Pixel coordinate grounding data

╔══

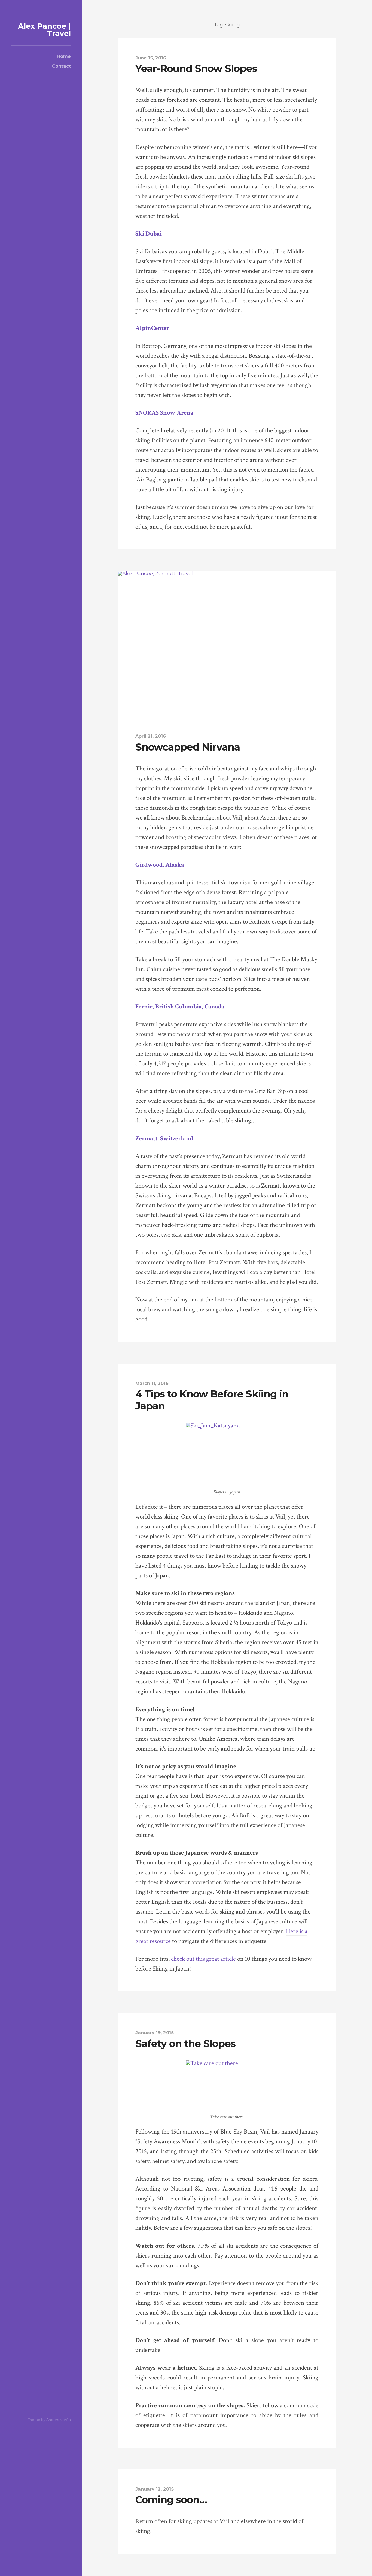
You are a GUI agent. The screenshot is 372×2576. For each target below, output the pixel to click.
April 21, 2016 (150, 736)
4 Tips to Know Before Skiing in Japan (211, 1400)
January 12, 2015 (154, 2489)
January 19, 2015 (154, 2032)
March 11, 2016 (152, 1383)
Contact (61, 66)
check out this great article (203, 1959)
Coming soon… (171, 2500)
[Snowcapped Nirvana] (227, 643)
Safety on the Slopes (185, 2044)
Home (64, 56)
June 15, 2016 (150, 58)
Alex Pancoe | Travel (44, 30)
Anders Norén (58, 2419)
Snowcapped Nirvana (187, 747)
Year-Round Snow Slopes (196, 68)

╚══

#### [Activity]
The line with "Safety on the Slopes (185, 2044)" and every line after it up to the end of the entries: output those exactly, and only those.

#### [Result of this task]
Safety on the Slopes (185, 2044)
Home (64, 56)
June 15, 2016 (150, 58)
Alex Pancoe | Travel (44, 30)
Anders Norén (58, 2419)
Snowcapped Nirvana (187, 747)
Year-Round Snow Slopes (196, 68)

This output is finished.